* Directions for this task *
Rewrite only the stretch of entries from the line containing "Task: Switch to Timeline view" through the line containing "click(828, 750)", changing "icon" to "symbol" and leaving everything else as it is.

Stored items:
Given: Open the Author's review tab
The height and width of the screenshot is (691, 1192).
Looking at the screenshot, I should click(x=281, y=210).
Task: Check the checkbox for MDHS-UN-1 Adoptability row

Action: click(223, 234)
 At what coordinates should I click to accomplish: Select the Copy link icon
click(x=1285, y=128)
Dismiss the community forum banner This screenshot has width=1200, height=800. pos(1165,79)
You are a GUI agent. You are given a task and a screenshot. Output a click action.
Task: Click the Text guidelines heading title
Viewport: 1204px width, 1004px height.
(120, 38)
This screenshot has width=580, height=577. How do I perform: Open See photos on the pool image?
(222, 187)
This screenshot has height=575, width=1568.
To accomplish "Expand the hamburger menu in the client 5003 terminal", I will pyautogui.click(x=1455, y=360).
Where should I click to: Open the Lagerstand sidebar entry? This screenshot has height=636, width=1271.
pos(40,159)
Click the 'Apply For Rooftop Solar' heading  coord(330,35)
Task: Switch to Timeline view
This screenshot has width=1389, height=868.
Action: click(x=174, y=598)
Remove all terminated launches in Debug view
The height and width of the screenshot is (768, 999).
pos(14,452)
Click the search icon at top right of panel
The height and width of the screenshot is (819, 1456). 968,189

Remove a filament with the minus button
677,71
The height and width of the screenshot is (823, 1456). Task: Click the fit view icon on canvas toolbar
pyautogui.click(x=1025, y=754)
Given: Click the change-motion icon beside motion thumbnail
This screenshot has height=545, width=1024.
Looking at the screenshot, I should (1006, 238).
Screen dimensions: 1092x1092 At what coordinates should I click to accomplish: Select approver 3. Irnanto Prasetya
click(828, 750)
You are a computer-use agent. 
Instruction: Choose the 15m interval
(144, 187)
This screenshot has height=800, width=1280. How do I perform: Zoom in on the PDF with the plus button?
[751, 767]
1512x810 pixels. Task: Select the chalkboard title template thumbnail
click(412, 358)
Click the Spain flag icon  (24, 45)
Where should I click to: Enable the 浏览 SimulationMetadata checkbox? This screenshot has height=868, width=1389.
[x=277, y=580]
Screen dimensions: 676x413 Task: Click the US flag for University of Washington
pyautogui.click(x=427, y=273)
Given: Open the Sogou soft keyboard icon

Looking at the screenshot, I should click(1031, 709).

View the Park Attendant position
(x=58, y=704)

* Solution to this task *
Task: Switch to Timeline view
This screenshot has width=1389, height=868.
Action: click(x=174, y=598)
Remove all terminated launches in Debug view
The height and width of the screenshot is (768, 999).
pos(14,452)
Click the search symbol at top right of panel
The height and width of the screenshot is (819, 1456). 968,189

Remove a filament with the minus button
677,71
The height and width of the screenshot is (823, 1456). Task: Click the fit view symbol on canvas toolbar
pyautogui.click(x=1025, y=754)
Given: Click the change-motion symbol beside motion thumbnail
This screenshot has height=545, width=1024.
Looking at the screenshot, I should (1006, 238).
Screen dimensions: 1092x1092 At what coordinates should I click to accomplish: Select approver 3. Irnanto Prasetya
click(828, 750)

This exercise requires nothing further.